A decisão judicial marca o início de uma nova fase para a empresa, que agora busca reestruturar seus passivos financeiros sob a tutela da Justiça. O deferimento é o primeiro passo formal no rito de proteção contra a falência, permitindo que as operações continuem enquanto as dívidas são renegociadas.

Como parte das exigências legais para o andamento do processo, o tribunal determinou regras rígidas de transparência. O Grupo Toky terá a obrigação de apresentar relatórios detalhados de suas contas mensalmente, com prazo fixado até o dia 30 de cada mês.

O descumprimento dessa obrigação fiscalizatória acarretará sanções severas para o comando da companhia. Caso as contas não sejam entregues no prazo estipulado, a Justiça prevê a destituição imediata dos atuais controladores e administradores do grupo varejista.

Além das obrigações, a decisão assegurou um fôlego financeiro crucial para as operações da empresa. O TJ-SP determinou a suspensão, pelo período de 180 dias, de todas as ações e execuções movidas por credores contra o Grupo Toky.

Esse mecanismo, conhecido no jargão jurídico como stay period, visa congelar as cobranças para que a empresa foque no plano de reestruturação. Ficam de fora dessa suspensão apenas os processos que envolvam créditos que, por lei, não se submetem aos efeitos da recuperação judicial.

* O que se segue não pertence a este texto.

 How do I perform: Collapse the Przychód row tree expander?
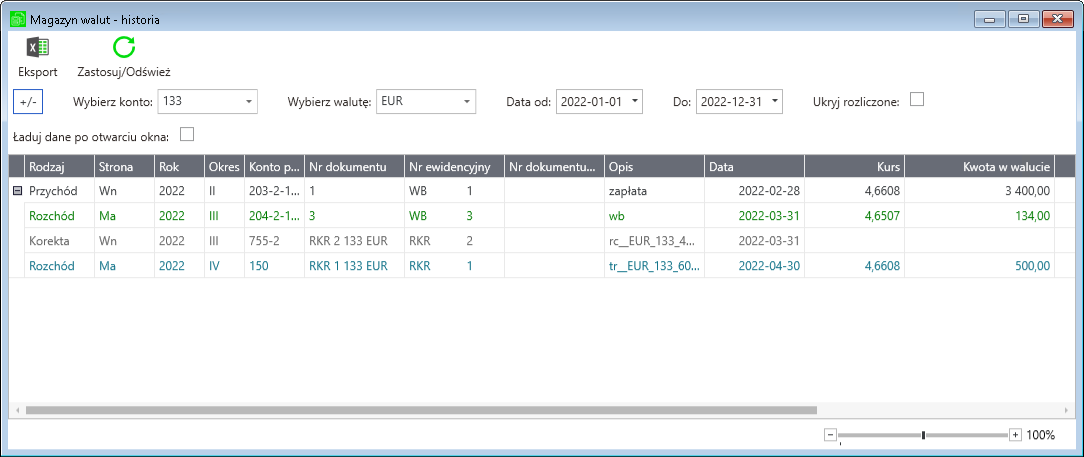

O Grupo Toky é fruto de uma fusão recente, concluída em 2024. Ele uniu a Mobly (varejista nativa digital fundada em 2011) e a tradicional Tok&Stok (criada em 1978 e conhecida por suas grandes lojas físicas). A união buscava justamente criar sinergia para superar as dificuldades individuais de mercado, mas a integração não foi rápida o suficiente para estancar a queima de caixa.